- Work task: When you reach the line containing "Screen dimensions: 1568x720" in the entries below, begin reproducing lines exactly, and stop once the line containing "Screen dimensions: 820x449" is done.

- Stored data entries:
=== Begin Enclosure ===
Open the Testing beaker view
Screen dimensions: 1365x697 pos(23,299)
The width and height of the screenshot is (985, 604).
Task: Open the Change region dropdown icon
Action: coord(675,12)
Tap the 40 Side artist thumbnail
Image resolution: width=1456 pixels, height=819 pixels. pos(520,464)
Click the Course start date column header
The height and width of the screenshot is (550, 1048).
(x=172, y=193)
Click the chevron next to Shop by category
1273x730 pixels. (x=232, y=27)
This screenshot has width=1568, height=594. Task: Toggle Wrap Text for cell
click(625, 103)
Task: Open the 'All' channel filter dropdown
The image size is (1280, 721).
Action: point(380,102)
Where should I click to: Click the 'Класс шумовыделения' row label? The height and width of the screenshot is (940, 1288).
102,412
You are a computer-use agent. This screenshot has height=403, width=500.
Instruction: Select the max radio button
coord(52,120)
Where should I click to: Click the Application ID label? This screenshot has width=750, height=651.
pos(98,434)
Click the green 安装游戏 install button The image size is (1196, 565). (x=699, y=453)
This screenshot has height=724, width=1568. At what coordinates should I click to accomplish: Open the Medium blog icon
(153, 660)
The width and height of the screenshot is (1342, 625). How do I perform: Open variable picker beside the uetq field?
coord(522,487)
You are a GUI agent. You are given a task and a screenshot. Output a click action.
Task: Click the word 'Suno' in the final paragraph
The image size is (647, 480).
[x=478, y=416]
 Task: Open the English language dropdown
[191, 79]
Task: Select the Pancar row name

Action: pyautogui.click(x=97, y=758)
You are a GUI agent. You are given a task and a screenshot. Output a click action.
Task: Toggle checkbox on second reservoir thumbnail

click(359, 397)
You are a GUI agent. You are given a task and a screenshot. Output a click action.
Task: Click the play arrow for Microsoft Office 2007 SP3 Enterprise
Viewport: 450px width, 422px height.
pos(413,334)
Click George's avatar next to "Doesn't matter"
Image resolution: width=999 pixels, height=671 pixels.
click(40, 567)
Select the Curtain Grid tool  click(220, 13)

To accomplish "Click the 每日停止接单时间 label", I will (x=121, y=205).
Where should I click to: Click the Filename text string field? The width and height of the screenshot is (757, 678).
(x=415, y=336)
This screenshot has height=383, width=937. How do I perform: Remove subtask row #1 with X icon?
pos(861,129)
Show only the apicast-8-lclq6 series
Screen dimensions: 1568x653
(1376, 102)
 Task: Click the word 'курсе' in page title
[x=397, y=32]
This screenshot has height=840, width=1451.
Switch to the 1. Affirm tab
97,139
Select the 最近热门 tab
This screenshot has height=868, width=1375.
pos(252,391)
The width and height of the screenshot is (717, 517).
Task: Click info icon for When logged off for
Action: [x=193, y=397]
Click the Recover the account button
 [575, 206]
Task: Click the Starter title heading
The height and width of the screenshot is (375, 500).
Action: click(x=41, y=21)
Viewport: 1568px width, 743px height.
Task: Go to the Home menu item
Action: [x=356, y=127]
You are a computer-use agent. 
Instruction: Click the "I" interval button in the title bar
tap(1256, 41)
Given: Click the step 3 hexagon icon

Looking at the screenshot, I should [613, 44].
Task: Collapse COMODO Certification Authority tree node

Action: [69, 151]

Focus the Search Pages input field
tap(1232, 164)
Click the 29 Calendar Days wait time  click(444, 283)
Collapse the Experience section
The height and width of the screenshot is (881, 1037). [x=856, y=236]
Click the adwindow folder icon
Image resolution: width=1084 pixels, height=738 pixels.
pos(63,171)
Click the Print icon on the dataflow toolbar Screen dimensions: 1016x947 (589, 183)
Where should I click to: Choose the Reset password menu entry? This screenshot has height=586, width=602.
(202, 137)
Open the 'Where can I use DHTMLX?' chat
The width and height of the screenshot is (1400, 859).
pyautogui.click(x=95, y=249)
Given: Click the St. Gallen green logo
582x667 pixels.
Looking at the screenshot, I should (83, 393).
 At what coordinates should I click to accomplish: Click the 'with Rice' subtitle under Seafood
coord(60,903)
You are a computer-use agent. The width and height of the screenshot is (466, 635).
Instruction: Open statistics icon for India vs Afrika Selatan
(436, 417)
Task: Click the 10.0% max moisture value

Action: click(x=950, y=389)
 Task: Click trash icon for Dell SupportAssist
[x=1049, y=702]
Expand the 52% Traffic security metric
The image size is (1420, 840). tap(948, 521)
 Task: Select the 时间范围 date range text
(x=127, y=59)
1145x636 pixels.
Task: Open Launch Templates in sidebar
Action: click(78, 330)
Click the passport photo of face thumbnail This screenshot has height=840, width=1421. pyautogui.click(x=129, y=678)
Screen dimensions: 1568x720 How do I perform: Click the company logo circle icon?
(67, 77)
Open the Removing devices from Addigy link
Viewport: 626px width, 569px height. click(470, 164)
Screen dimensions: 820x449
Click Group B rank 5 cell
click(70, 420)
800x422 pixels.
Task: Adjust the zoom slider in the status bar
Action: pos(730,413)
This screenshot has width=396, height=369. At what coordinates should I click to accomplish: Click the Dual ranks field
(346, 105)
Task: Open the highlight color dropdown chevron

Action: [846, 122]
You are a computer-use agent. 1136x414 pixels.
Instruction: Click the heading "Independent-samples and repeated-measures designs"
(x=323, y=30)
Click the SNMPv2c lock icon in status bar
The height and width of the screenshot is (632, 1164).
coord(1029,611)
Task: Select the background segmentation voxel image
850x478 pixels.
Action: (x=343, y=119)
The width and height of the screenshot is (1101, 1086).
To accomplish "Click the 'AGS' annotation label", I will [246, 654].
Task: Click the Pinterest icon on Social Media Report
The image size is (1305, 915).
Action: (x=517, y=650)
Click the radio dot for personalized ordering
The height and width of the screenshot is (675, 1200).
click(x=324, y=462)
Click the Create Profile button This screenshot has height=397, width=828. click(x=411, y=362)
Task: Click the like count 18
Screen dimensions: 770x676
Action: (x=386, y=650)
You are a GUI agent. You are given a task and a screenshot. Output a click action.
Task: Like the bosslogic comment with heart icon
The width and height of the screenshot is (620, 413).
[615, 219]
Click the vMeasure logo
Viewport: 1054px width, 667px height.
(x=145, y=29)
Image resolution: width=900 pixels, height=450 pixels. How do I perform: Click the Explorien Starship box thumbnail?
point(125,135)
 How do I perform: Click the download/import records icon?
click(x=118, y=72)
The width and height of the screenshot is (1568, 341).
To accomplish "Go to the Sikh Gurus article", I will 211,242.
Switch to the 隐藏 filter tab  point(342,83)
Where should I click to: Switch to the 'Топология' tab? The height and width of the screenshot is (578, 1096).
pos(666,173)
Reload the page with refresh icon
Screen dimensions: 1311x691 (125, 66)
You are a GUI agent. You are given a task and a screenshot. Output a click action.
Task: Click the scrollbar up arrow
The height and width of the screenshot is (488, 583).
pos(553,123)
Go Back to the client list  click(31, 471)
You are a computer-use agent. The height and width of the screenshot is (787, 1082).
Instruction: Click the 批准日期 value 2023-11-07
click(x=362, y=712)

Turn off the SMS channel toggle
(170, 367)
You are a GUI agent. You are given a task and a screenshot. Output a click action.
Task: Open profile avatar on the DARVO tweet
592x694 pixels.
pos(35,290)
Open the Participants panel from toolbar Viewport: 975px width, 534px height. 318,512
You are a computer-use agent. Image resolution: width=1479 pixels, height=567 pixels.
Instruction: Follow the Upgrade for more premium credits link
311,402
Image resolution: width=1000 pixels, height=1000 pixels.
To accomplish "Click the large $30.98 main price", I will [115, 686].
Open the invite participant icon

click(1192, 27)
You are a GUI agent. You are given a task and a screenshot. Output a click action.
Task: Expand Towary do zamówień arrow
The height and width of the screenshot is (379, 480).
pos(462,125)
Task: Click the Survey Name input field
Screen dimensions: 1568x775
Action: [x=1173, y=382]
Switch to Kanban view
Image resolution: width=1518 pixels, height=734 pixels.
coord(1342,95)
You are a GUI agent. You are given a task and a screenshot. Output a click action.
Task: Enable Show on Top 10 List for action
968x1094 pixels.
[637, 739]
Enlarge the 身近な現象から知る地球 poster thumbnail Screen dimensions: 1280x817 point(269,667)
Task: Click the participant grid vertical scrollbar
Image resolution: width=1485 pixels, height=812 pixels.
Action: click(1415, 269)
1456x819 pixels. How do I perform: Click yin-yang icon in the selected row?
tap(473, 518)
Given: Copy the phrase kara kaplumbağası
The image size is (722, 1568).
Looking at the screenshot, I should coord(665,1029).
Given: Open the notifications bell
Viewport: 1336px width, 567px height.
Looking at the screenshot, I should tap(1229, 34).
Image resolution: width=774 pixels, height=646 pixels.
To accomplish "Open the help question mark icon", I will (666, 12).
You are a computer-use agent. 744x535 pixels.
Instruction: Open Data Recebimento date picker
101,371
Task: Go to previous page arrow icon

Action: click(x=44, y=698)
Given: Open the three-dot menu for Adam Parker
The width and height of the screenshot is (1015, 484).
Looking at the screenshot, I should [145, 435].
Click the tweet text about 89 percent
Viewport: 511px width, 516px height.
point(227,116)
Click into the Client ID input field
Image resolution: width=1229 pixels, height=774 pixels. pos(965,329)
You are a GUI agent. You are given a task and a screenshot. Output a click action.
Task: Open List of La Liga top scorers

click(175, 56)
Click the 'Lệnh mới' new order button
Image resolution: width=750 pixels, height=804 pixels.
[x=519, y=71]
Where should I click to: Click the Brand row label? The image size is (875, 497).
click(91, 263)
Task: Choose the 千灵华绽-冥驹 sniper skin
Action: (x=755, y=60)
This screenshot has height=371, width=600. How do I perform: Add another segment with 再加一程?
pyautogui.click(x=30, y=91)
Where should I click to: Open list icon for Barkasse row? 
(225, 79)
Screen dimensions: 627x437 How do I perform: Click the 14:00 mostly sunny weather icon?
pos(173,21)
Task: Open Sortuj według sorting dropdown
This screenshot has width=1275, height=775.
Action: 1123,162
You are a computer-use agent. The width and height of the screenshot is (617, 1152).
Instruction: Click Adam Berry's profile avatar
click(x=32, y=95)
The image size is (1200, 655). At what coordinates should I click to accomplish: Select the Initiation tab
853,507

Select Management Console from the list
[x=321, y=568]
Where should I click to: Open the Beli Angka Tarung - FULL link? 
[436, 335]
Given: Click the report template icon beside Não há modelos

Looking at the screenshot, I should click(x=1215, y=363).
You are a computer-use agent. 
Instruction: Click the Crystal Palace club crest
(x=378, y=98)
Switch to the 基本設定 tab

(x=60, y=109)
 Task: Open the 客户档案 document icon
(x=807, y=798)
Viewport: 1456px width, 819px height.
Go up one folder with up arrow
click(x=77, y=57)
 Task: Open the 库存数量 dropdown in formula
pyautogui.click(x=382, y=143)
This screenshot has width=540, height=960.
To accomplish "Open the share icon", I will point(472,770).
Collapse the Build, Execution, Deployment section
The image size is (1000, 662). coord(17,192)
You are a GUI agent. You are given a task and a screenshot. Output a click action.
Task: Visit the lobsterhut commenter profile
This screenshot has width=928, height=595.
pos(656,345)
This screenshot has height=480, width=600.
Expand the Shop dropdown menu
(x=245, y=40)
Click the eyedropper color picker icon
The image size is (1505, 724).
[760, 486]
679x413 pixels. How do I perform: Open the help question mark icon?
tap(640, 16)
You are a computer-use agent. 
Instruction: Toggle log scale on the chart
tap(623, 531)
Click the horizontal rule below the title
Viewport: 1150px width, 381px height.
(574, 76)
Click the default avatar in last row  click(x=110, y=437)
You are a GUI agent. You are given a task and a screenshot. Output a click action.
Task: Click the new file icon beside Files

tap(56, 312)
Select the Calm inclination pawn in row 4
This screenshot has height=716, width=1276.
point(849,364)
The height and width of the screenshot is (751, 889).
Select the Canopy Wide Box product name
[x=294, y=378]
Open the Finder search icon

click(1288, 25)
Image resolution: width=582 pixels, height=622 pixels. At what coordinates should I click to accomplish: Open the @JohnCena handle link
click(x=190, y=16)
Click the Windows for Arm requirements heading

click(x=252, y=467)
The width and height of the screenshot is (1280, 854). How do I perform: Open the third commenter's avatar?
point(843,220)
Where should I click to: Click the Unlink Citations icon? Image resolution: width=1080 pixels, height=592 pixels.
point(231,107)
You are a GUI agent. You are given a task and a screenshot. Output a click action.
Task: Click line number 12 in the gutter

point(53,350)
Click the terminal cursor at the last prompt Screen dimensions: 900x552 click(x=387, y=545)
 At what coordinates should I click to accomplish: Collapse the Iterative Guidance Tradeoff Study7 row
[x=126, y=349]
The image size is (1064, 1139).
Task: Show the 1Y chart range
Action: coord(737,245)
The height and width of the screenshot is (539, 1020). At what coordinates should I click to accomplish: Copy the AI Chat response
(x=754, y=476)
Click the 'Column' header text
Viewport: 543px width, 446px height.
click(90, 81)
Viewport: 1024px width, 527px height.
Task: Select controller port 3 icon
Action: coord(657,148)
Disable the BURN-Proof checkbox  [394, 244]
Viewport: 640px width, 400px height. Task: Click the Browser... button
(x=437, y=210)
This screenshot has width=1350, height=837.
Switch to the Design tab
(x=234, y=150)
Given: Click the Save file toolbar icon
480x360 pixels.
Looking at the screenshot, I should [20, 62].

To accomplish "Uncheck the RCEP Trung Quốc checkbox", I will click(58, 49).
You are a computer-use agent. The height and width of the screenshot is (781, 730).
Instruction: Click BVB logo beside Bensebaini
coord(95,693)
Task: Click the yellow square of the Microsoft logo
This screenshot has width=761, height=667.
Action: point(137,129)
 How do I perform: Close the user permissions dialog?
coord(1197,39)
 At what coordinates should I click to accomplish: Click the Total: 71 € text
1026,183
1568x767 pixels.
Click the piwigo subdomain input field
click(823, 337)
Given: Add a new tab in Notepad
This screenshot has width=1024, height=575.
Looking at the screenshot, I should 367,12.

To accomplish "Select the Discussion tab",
=== End Enclosure ===
- Reply to the task:
Screen dimensions: 1568x720 How do I perform: Click the company logo circle icon?
(67, 77)
Open the Removing devices from Addigy link
Viewport: 626px width, 569px height. click(470, 164)
Screen dimensions: 820x449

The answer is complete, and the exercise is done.